Graduates must hold at least a Second Class Honours Level 8 degree (or equivalent international qualification) in Physics or Experimental Physics, Electronic Engineering, or another relevant discipline as determined by the College of Science. Candidates with a primary degree without honours and with three years relevant and appropriate practical experience may be also considered.
Garda vetting/police clearance is required for this programme.
1 year, full-time
Next start date: September 2014
ECTS weighting: 90
Average intake: Up to 20
Closing date: 11 July 2014
Applications and selections
Applications are made online via The Postgraduate Applications Centre (PAC). Relevant PAC application code(s) above.
Selection is based on the candidate's academic record at under-graduate level and their aptitude for the course. Candidates may be interviewed to determine suitability.
Requirements and assessment
Fees for this course
EU (Total): €6,815 p.a. 2014/15 (inclusive of Levy)

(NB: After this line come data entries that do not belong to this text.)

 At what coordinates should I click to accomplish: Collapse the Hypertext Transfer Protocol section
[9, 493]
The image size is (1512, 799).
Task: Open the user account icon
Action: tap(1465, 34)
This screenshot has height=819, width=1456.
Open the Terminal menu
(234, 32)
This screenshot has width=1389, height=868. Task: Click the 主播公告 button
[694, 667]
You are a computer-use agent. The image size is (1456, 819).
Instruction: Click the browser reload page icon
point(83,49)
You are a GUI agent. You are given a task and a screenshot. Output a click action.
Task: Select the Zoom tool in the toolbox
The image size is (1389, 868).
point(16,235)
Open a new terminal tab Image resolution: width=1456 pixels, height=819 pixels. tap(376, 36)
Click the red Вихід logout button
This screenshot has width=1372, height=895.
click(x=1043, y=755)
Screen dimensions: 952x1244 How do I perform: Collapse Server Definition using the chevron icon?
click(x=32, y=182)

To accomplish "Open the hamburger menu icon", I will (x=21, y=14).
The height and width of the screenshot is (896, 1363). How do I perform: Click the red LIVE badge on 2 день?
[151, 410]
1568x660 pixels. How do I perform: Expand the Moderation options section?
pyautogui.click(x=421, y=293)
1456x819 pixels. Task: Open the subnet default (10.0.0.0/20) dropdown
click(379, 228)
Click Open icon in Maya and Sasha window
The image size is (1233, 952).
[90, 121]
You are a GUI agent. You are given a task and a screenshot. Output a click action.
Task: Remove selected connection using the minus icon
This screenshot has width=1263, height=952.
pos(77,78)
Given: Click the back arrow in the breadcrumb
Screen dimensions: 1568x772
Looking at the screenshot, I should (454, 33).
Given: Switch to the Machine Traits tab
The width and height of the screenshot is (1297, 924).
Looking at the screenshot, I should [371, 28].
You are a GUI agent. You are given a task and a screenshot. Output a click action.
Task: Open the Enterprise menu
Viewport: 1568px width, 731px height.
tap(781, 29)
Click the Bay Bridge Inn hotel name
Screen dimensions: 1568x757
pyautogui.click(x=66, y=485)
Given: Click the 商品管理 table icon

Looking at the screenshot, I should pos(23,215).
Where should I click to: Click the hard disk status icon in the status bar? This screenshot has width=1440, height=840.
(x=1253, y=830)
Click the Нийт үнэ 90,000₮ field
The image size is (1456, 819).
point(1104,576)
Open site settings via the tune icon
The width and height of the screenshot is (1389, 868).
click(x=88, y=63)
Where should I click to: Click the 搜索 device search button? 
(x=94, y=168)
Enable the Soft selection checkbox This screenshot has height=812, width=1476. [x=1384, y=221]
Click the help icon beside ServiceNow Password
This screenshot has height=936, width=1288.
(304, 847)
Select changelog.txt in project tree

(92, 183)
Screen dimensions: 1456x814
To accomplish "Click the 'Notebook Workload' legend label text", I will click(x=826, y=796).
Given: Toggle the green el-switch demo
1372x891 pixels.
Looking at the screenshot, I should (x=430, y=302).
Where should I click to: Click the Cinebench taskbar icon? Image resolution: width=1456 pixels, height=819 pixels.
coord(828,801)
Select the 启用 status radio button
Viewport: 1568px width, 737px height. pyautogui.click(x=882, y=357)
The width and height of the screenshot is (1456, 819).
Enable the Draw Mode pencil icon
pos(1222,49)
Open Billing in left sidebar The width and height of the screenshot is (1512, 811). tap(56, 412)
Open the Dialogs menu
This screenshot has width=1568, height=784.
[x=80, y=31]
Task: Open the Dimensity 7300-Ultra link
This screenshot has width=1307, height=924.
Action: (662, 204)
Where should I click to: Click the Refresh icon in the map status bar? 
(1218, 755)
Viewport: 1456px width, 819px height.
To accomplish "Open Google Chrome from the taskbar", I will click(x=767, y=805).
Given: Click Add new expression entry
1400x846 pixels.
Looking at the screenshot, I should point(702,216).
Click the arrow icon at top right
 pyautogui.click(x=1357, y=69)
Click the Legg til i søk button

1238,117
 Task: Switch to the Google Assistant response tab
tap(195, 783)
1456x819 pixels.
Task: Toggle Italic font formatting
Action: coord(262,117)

- Tuition: €6,591 p.a. 2014/15
- Student levy: €224 p.a. 2014/15
Non-EU (Total): €13,750 p.a. 2014/15
MSc (Medical Physics), 2012
"I really enjoyed living and studying in Galway (for my undergraduate degree), and so I decided to apply for a Masters at NUI Galway following my primary degree. The best thing about the postgraduate course at NUI Galway is its links with the University Hospital Galway (UHG), which is a teaching hospital in close proximity to the School of Physics. Some lectures are given by clinically employed medical physicists, which was great for giving us an insight into the day-to-day working life of a medical physicist. As part of our course we also did tours of the hospital to see all the equipment and to watch it being used by hospital staff. It really helped me to put everything that I was learning into context ... Doing a Masters was very challenging but was very rewarding. The amount I learnt was astounding and I would really recommend this Masters to anyone interested in medical physics. I received funding from my local authority which helped me to complete this course. It also has given me the specific knowledge and skills, like problem solving, that I will need in my future career."